Berdasarkan kajian hukum yang disusun oleh Pusat Studi Hukum Hak Asasi Manusia (HRLS) Fakultas Hukum Universitas Airlangga (UNAIR), Metajuridika, Fakultas Hukum Universitas Mataram (UNRAM), Social Movement Institute (SMI) Yogyakarta, Dr. Rikardo Simarmata, SH., Fakultas Hukum Universitas Gadjah Mada (UGM) berjudul, ‘KONFLIK AGRARIA DI 15 DESA WARGA PETANI V. TNI AD/KONFLIK AGRARIA DI 15 DESA WARGA PETANI V. TNI AD/ KODAM IV/DIPONEGORO DI KECAMATAN BULUSPESANTREN, KECAMATAN AMBAL DAN KECAMATAN MIRIT KABUPATEN KEBUMEN’, permasalahan sengketa lahan yang terjadi lebih dikarenakan adanya kekuasaan yang dijalankan secara sewenang-wenang, intimidatif dengan tidak mengindahkan aspirasi masyarakat dan rasa keadilan.” Jelas Adam
Jika kegiatan PTSL tetap dilakukan tanpa mengacu pada asas keadilan, keterbukaan dan partisipasi masyarakat maka sejatinya negara sedang mengingkari kewajiban hukumnya sendiri. Sehingga kegiatan bagi-bagi sertifikat lahan dalam bentuk PTSL patut dipertanyakan, apakah itu menyelesaikan konflik yang sudah ada?

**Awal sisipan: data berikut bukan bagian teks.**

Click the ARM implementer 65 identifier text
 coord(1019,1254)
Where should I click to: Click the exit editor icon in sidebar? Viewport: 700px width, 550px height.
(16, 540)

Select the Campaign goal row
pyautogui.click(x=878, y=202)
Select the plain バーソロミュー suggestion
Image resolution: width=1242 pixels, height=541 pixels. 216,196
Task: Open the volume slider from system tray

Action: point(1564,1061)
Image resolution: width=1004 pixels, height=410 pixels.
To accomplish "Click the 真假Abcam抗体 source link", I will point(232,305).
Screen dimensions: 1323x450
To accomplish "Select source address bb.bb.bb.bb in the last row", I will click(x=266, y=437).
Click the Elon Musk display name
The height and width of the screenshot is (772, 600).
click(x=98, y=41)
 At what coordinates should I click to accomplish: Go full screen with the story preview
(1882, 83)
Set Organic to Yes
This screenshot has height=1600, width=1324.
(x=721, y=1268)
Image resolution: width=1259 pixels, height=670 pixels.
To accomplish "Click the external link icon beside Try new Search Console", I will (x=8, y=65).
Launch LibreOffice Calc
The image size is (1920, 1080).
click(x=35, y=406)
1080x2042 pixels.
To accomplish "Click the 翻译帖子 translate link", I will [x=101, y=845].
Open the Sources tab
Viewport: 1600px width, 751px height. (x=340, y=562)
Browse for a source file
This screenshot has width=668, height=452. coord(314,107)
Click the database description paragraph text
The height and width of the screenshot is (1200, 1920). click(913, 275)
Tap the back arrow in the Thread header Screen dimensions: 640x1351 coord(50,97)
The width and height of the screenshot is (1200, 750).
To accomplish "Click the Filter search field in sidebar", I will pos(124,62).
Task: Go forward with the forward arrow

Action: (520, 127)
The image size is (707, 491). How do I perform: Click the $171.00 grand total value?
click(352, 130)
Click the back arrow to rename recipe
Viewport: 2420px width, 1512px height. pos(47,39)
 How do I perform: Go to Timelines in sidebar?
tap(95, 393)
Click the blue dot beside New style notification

Atau bagian dari strategi penguasaan lahan petani dengan cara legal atau cara lebih halus? Sebab PTSL belum menjawab masalah pentelesaian konflik agraria di Urut Sewu, sebab jawaban utamanya adalah Reforma Agraria dengan menegaskan penguasaan aset dan akses untuk petani, serta menggugurkan klaim TNI AD.